Almost two decades ago, NVIDIA came up with the world’s first GPU, offering a significantly large leap in 3D gaming performance. Now, they have introduced an artificial intelligence tool that allows developers to render fully synthetic, interactive three-dimensional environments from real-world videos.
The ability to model and recreate real-world dynamics is crucial for developing intelligent agents. Synthesizing continuous visual experiences has a variety of applications in computer graphics and robotics. It could help developers create realistic scenes without specifying lighting, materials and scene geometry.
In this work, researchers have demonstrated a new type of video-to-video synthesis. The objective is to learn a mapping function that can efficiently transform an input video to an output video. They have synthesized high-resolution, temporally consistent videos using generators and discriminators, and spatio-temporal adversarial learning.

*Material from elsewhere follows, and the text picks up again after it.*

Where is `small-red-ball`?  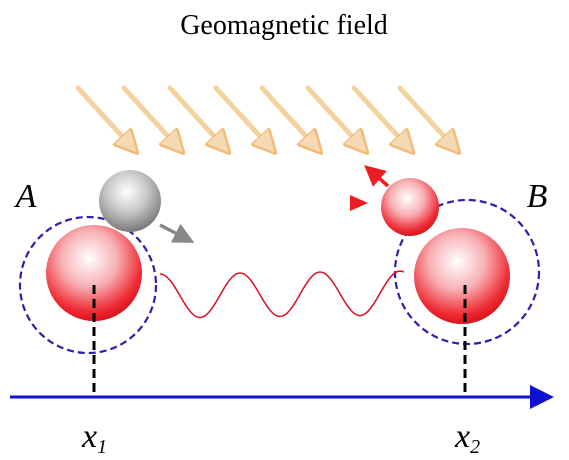
small-red-ball is located at coordinates (410, 207).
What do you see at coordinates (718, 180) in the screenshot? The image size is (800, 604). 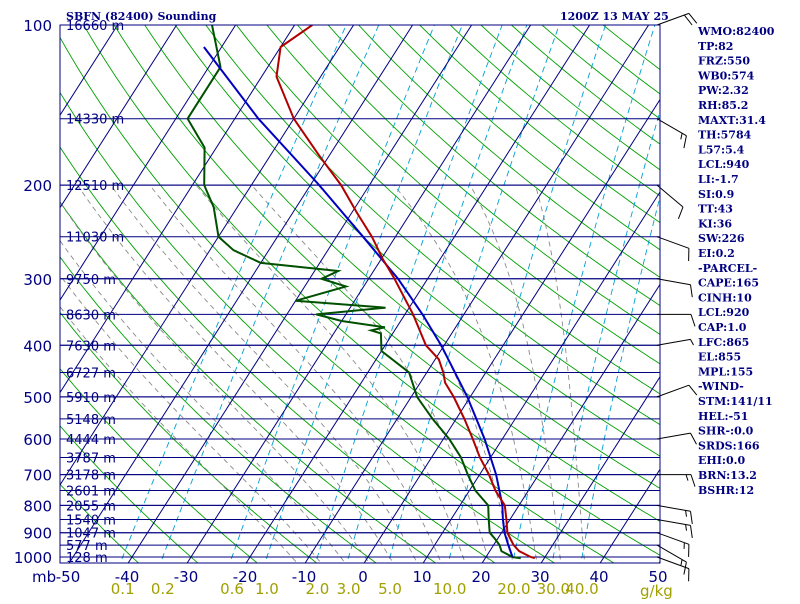 I see `sounding-index: LI:-1.7` at bounding box center [718, 180].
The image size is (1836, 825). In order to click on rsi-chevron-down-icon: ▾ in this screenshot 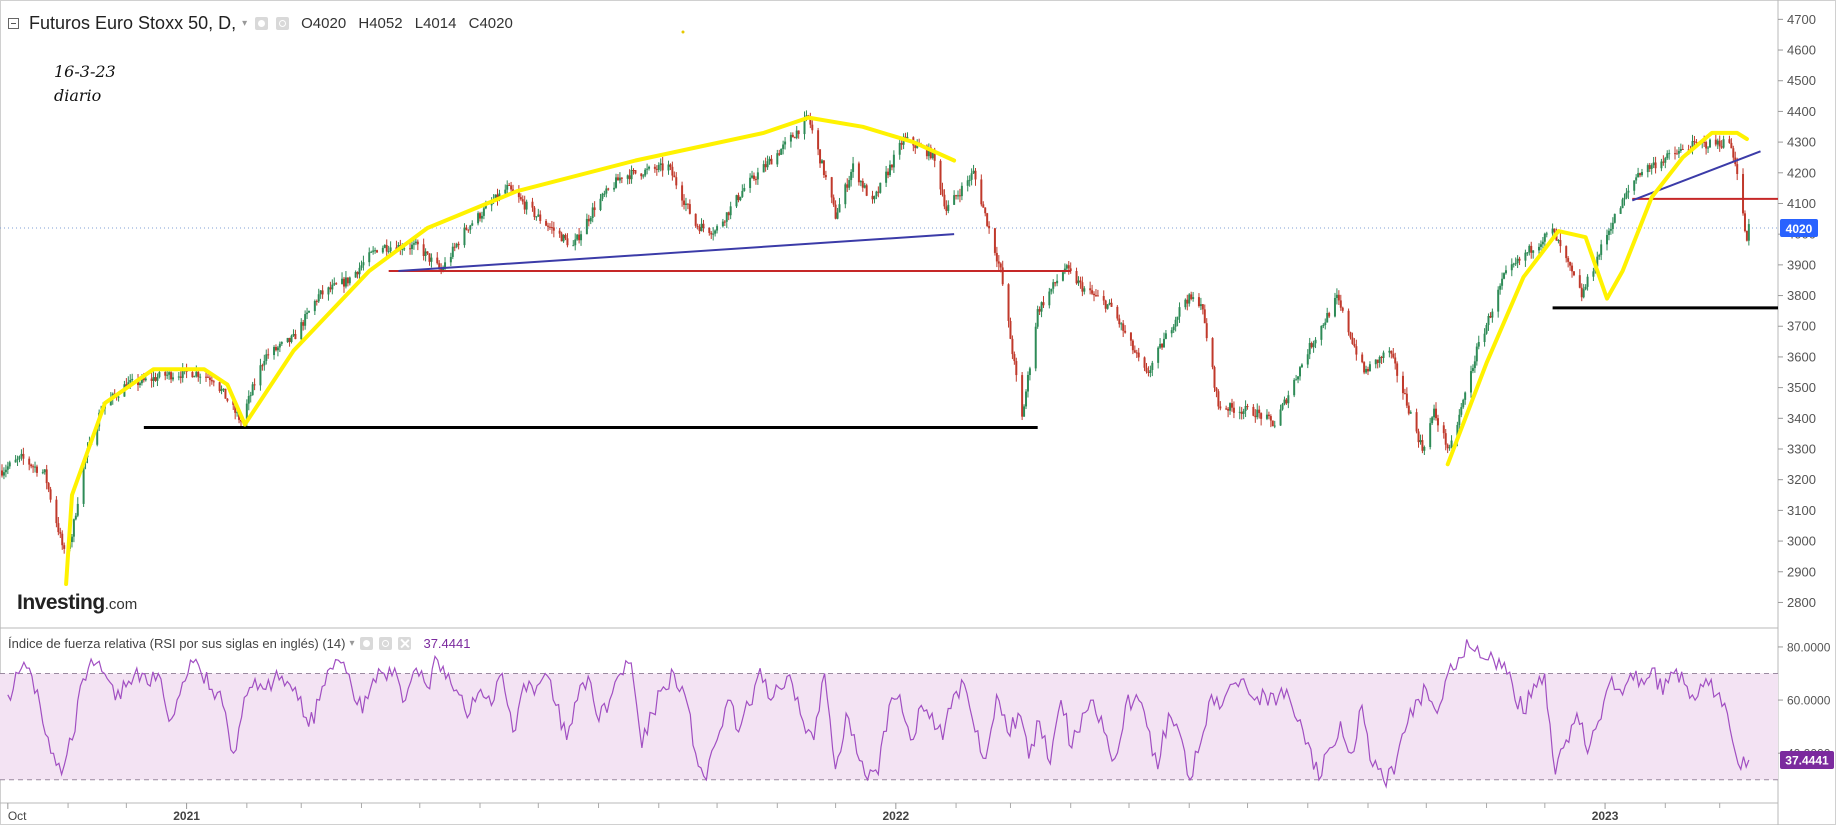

Using Neural Networks To Render High-Level Descriptions
To render the synthetic three-dimensional world in real time, they started with a conditional generative neural network and trained it on existing videos. The networks gradually learned rendering objects like vehicles, buildings, and trees.
With existing technology, the developers need to model each object individually, which is both time-consuming and expensive process. On the other hand, the new tool is based on a model that automatically learns from real video and creates virtual worlds for automotive, gaming, robotics, architecture and virtual reality.
Reference: arXiv:1808.06601 | NVIDIA | GitHub
It can create interactive environments based on real locations, or can display people dancing like their favorite rock stars. The network works on high-level descriptions of a 3D scene, such as edge maps describing locations of objects as well as their general attributes like whether a certain portion of an image consists of a building or a car. Then, it uses real-world scenes to fill in the details.
The neural networks were trained on videos of actual urban areas. Researchers created a demo that enables people to navigate a virtual urban world rendered by the networks. Since scenes are created synthetically, it’s easy to edit, add or modify objects in the virtual scene.
Courtesy of researchers
The demo runs on NVIDIA Tensor Core GPUs and provides a whole new experience of interactive graphics, as per the report. The neural networks are trained on DGX-1 along with CUDA Deep Neural Network library, using NVIDIA Tesla V100 GPUs. The team selected several thousands of clips from the Cityscapes and Apolloscapes datasets to train the networks.
Testing
They carried out multiple tests and obtained both quantitative and qualitative outcomes, which show that the sysnthesized scenes looks more realistic than those generated by existing state-of-the-art methods.
This new AI can produce 30-seconds long videos of 2K resolution. Also, it provides high-level control over the output. For instance, on can easily add or replace trees with buildings in the scene.
The approach is not perfect and fails in several scenarios, like rendering turning vehicle due to insufficient map data. However, this could be fixed by integrating 3D cues like depth maps.
Read: Google AI Can Track Objects By Colorizing Videos
Though the study is early-stage, applications of this technique could make it much easier and cheaper to develop virtual surroundings for a variety of domains.